Task description: The expected output is an exact copy of the lines from the one containing "Given: Share McClarey's reply" to the final line below, minus any pictures.

Data to use:
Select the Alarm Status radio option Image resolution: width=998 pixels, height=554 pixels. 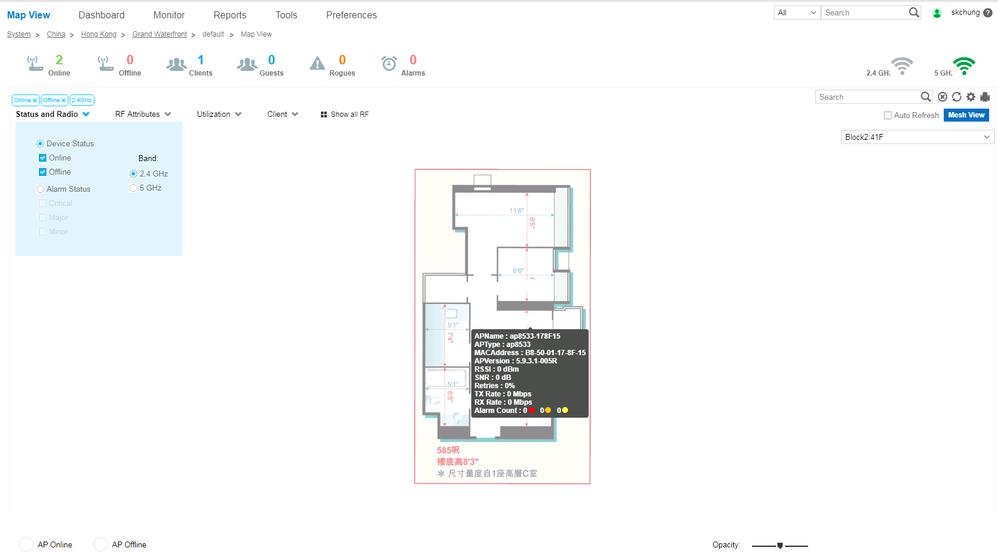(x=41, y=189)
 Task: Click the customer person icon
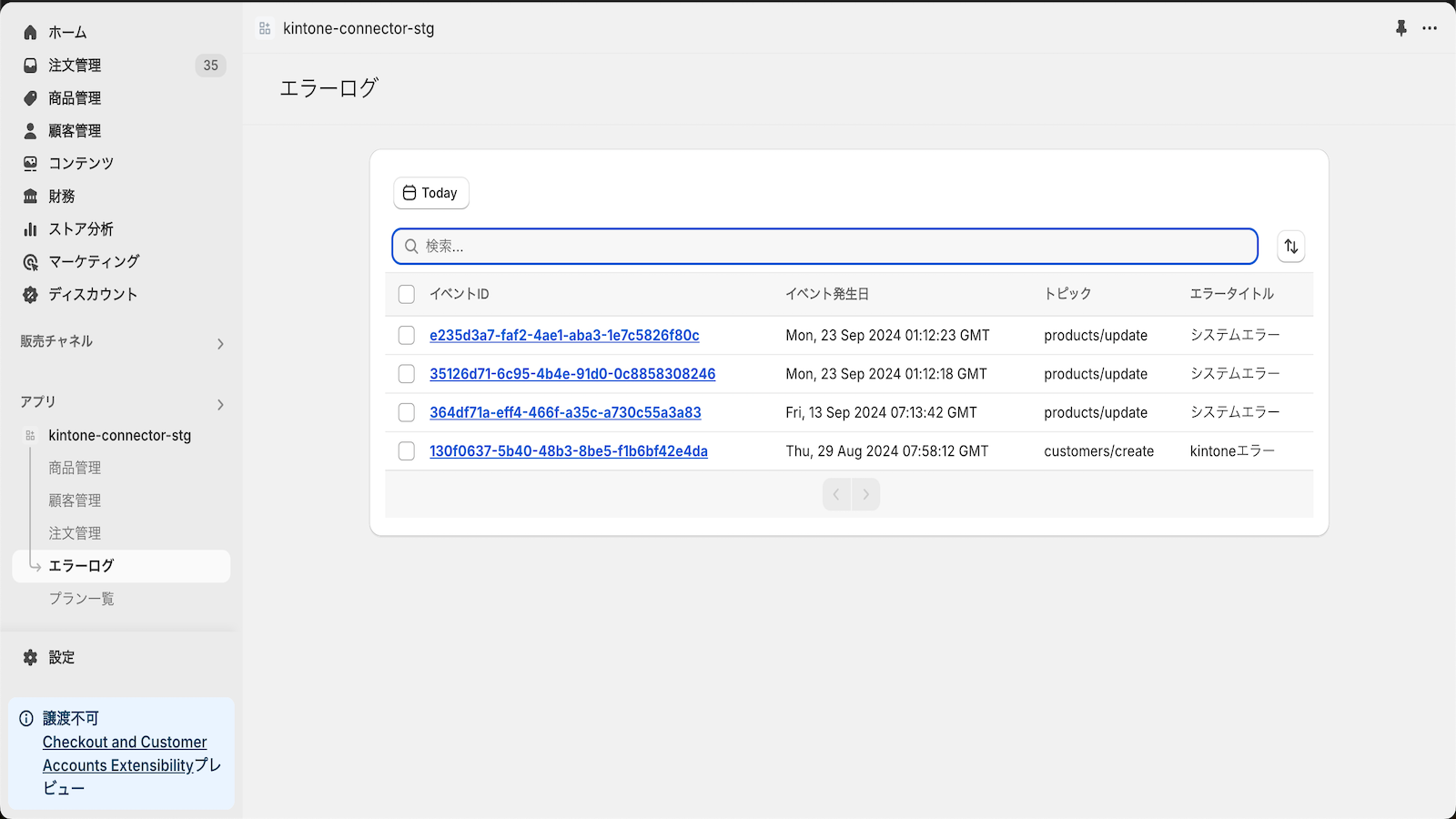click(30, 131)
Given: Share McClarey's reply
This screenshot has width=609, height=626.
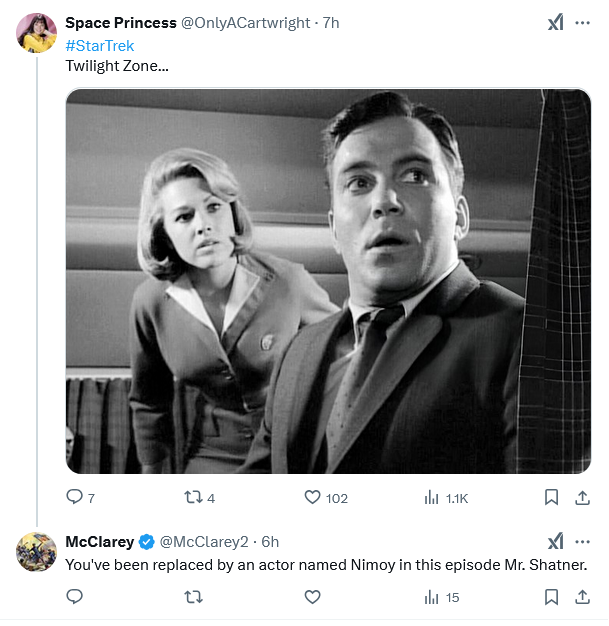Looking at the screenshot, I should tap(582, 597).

Expected output:
Given: Share McClarey's reply
This screenshot has width=609, height=626.
Looking at the screenshot, I should tap(582, 597).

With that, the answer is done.